For those who want to single out every incongruence between Donald Trump and the message of Christ—the material is there, the incongruences are plenty. But somewhere along the line, we forgot that Christians vote their condition too. That it makes little difference in your life to be a Christian if your son is the latest young person in your community to die of a heroin overdose.
It makes little difference in your life to be a Christian if you continue to find your neighbors in the same public library, submitting resumes online because they cannot afford to have internet since they have not been working due to the local factory closing down. It makes little difference in your life to be a Christian when you wake up in the community which you have lived in your entire life, but which you no longer recognize as the socially conservative setting it once was.
Christians of all races, of all income levels, saw in 2008, when then Sen. Barack Obama sat across from Ellen DeGeneres and proclaimed his support for ‘traditional marriage’—only to change his tune four years later, on an issue which arguably determined the 2004 election against the previous Democratic nominee (John Kerry) for the presidency. Christians felt that shift. They felt sidelined.

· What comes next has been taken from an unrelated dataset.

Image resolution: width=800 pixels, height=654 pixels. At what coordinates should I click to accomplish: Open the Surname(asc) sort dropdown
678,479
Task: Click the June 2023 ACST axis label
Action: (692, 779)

American evangelicals had collected and kept, over time, the obnoxious comments pertaining to their socially conservative values by the Left, and they were ready to cash in on the incessant questioning of their values; they knew that the vehicle would never be perfect for the mainstream audience, that irrespective of who the candidate was, their candidate would be labeled racist, homophobic, bigot—as is the case every four years—just like they had been labeled; however, this time they were all seeking a wrecking ball for candidate, a wrecking ball which would break through the caricature concoctions made of them.
A wrecking ball which would break ‘the system’; the system that they blamed for stagnating wages, a system which had ignored their inner cities; and a system which had embraced globalization at the height of a wage crisis in the country. All of these traits, coupled with an American Christianity, framed in large part by the legacy of the gospel of prosperity (which for roughly half-a-century has predicated on equating financial success with the will of God) left evangelicals imploding with frustration at an America that they did not recognize: with one candidate which represented more of the same, and another which represented a vehicle for their darkest frustrations.